Es fundamental reconocer que la crisis actual no solo es política y económica, sino también ideológica y cultural. La hipercompetitividad capitalista, la precariedad social y la mercantilización de la vida pública han socavado la posibilidad de una democracia social y han profundizado las desigualdades raciales y económicas. La incapacidad para comprender estas interconexiones ha limitado la eficacia de las movilizaciones populares y ha permitido que movimientos de soberanía popular a menudo no alcancen el llamado a la justicia social y la igualdad.

La respuesta a esta crisis debe ser colectiva, masiva y sostenida, con estrategias que incluyan formas radicales de resistencia como la huelga general. Solo a través de un movimiento unificado y capaz de paralizar el aparato fascista será posible reconstruir un orden social basado en la democracia real, la libertad y la igualdad. Este desafío implica recuperar la agencia crítica, la solidaridad y la capacidad de imaginar futuros alternativos que no estén subordinados a la lógica del capital y la exclusión.

La educación política y social debe incluir la comprensión profunda de cómo las estructuras de poder operan y se reproducen, así como el papel central que juegan la memoria histórica y la cultura cívica en la defensa de la democracia. La lucha contra el fascismo neoliberal exige reconocer que la justicia no es solo una cuestión legal, sino un proceso social complejo que requiere la participación activa de los ciudadanos y el fortalecimiento de las instituciones públicas para garantizar derechos y bienestar colectivos.
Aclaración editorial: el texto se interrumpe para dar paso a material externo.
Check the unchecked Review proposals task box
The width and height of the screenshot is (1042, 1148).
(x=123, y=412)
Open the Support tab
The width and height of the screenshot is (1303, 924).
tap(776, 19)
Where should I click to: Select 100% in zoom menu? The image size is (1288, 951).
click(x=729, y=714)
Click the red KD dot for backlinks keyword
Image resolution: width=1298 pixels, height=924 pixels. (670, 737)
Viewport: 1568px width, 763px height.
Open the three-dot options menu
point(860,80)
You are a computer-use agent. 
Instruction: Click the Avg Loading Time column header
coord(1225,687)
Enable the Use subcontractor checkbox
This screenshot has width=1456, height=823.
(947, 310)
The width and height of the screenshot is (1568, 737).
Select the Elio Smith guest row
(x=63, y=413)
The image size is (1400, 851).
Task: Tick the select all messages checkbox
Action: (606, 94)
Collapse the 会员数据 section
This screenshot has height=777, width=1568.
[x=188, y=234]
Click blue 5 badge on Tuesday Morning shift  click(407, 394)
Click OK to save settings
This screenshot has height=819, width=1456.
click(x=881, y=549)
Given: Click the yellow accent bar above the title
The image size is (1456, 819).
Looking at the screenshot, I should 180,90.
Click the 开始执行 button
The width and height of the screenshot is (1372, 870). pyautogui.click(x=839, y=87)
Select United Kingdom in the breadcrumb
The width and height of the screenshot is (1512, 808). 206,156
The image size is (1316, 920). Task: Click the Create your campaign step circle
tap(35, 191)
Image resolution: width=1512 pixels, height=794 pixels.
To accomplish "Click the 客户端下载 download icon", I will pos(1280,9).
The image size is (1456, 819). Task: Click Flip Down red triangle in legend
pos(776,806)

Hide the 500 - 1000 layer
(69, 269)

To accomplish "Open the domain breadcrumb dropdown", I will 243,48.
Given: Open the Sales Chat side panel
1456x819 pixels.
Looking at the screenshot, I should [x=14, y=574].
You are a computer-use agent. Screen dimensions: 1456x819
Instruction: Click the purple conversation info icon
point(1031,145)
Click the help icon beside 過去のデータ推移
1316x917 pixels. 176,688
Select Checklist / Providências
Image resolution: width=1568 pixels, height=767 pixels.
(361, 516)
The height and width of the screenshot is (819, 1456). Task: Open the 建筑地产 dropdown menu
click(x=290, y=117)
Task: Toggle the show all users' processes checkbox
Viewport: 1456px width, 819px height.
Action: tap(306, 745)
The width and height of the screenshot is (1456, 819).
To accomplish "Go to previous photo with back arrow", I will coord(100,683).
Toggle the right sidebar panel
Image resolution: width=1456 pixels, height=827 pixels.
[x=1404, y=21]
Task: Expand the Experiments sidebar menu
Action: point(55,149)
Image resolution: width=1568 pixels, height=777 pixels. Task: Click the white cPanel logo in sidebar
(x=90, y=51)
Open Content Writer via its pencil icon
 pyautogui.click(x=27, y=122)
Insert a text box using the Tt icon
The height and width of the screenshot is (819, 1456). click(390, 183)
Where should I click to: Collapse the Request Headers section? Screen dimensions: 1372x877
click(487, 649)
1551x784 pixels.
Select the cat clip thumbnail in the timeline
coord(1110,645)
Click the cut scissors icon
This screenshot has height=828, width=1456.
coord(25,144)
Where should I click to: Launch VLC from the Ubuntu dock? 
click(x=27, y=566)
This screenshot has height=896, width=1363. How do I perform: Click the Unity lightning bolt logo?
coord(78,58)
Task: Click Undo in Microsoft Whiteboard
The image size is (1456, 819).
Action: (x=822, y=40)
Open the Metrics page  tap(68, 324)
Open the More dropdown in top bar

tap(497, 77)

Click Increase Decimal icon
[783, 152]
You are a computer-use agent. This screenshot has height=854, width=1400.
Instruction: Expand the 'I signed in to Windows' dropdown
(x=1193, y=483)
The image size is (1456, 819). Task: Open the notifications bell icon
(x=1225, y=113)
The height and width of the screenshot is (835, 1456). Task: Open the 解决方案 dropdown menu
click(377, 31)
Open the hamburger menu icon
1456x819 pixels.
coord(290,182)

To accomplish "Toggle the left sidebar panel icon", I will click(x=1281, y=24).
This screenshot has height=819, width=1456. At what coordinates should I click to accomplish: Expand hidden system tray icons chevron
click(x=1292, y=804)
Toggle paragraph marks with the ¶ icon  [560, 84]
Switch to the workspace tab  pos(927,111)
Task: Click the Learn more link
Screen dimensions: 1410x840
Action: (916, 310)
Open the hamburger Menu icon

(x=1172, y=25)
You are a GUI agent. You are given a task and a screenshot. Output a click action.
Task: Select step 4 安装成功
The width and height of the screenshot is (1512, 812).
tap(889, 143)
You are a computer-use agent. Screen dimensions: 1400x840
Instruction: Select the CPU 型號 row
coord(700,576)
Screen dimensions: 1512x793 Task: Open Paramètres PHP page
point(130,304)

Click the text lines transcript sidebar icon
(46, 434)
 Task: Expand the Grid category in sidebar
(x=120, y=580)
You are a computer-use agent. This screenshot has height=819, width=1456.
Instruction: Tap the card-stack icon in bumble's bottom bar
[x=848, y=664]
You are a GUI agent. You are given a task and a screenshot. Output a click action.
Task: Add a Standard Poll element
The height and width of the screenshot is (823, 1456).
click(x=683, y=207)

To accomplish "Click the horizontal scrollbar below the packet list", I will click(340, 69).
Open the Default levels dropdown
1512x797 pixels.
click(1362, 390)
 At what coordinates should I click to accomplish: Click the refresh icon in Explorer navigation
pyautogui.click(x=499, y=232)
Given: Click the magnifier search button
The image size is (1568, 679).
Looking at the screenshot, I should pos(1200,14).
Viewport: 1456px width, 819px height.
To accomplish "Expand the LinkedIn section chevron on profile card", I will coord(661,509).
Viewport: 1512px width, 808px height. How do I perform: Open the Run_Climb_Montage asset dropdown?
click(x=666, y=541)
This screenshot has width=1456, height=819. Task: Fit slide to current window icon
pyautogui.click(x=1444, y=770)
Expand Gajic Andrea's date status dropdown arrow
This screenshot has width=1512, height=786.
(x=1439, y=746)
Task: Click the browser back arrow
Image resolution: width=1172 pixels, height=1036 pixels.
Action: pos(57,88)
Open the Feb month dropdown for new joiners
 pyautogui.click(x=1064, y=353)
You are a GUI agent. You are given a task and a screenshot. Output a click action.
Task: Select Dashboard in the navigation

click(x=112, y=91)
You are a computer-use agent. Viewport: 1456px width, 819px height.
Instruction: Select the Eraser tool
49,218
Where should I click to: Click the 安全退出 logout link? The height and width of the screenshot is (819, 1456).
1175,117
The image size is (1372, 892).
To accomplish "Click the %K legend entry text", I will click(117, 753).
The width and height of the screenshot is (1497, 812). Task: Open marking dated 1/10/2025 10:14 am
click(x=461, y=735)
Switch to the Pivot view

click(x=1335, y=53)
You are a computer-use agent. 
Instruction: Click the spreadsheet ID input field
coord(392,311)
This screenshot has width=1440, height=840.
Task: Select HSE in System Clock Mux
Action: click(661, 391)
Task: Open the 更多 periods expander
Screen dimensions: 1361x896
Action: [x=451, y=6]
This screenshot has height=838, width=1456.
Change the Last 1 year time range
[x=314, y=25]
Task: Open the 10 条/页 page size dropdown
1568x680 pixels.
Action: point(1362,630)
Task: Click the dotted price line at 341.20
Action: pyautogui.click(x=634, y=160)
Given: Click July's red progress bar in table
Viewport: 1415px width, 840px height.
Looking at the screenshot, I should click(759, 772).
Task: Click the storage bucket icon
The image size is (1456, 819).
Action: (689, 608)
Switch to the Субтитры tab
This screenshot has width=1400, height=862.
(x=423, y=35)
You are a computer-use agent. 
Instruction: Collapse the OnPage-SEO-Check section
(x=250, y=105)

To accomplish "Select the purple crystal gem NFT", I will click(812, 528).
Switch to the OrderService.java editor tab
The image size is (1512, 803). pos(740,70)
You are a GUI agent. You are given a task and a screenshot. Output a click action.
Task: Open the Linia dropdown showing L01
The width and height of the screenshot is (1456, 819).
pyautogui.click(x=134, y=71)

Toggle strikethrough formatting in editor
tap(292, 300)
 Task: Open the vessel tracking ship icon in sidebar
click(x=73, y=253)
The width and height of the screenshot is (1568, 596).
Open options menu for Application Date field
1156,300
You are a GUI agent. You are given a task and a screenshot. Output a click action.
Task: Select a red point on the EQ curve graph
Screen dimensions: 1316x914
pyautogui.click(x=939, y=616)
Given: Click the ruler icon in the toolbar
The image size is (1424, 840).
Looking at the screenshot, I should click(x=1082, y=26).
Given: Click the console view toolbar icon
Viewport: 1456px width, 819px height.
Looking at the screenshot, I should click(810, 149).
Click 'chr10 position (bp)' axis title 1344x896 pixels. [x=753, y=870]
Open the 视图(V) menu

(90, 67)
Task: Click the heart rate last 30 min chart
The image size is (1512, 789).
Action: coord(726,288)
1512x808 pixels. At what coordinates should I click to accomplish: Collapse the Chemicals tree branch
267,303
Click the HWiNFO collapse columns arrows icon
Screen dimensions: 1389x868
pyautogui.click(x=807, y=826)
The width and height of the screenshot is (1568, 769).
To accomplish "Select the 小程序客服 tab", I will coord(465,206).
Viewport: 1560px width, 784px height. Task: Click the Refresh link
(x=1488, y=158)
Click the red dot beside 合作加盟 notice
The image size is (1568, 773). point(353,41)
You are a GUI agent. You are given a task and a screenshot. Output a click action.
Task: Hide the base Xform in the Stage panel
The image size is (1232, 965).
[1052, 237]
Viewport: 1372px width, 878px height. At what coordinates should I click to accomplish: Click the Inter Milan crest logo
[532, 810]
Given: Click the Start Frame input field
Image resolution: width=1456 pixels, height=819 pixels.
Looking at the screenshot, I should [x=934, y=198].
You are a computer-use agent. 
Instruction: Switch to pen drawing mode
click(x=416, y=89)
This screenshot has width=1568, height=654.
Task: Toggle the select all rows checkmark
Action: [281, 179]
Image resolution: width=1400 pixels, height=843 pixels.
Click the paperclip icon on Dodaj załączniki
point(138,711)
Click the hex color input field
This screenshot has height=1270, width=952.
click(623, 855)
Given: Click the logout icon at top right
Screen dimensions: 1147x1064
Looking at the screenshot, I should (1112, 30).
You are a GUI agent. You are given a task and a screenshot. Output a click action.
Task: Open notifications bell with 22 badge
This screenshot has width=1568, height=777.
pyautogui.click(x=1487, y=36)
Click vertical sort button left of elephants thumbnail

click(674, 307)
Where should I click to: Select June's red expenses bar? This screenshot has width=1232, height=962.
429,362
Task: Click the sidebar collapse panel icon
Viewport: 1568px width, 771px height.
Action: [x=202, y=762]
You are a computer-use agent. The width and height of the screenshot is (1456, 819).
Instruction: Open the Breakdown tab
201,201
Es crucial entender que la crisis no puede ser resuelta únicamente desde las urnas o con protestas momentáneas. Se necesita un compromiso prolongado y la creación de espacios de resistencia capaces de desafiar las dinámicas de poder desde la base. El reconocimiento de la interdependencia entre la justicia social, la justicia económica y la justicia racial es esencial para construir un proyecto democrático inclusivo que enfrente el fascismo en todas sus manifestaciones.